I tried one of these kiosks yesterday with Marsh at hand to chat. I went to the 7-Eleven at 224 5th Avenue. Everything worked well, except that KeyMe isn’t able to make several types of keys. It cannot take a mailbox key. It also couldn’t copy my gate key nor my deadbolt key because it didn’t have the blank keys of those types. In fact, of all the keys on my keychain, the kiosk could only scan and save my front door key. KeyMe plans to add more types of blanks, such as mailbox blanks, to the machines soon, Marsh says.
I made an account and a $5.99 copy printed with a bit of the New York subway system map.

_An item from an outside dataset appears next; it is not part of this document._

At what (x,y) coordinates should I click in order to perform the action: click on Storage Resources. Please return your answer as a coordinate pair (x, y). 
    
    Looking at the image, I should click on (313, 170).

All of the technology inside a KeyMe kiosk took a year and a half to develop, Marsh says. One of the main innovations is the key scanner, which uses a secret method combining visual and mechanical techniques. Another important feature is the robotics inside the machine, which grab inserted keys and cut blanks. In fact, one of the most surprising things about the kiosk is all the noise it makes. In spite of all of its high-tech bells and whistles, it still needs to cut keys from metal blanks, just like your local human locksmith does.
Later, with my subway-map key in my purse, I asked a couple of computer scientists who research security how safe it was to save a digital copy of my house key in the cloud.
“It’s safe up to a point,” says Ed Schlesinger, the head of the electrical and computer engineering department at Carnegie Mellon University. “Are your bank records secure? Yeah. Have people broken into banks? Yeah.”
The fingerprint access makes KeyMe much safer than a password or PIN would, Schlesinger says. Researchers have demonstrated before that they are able to spoof fingerprint scanners. A safer login could use scans from two fingers or an iris scan, says Kevin Bowyer, chair of the computer science department at the University of Notre Dame.
KeyMe says it doesn’t store users’ home addresses with their digital key accounts. “That makes sense and I can believe it,” Bowyer says. However, the KeyMe system would need a way to keep digital accounts separate from the credit card information people use to purchase keys, he says.
Ultimately, Schlesinger says he would use something like KeyMe—because it would probably be too much trouble for thieves to put together the information they want from KeyMe. “You can always put a brick through my window,” he says.
The other New York City kiosk lives at 1594 York Avenue. Additional kiosks are going up this week in 7-Elevens at 368 8th Avenue, 676 Amsterdam Avenue and 351 Bowery Street.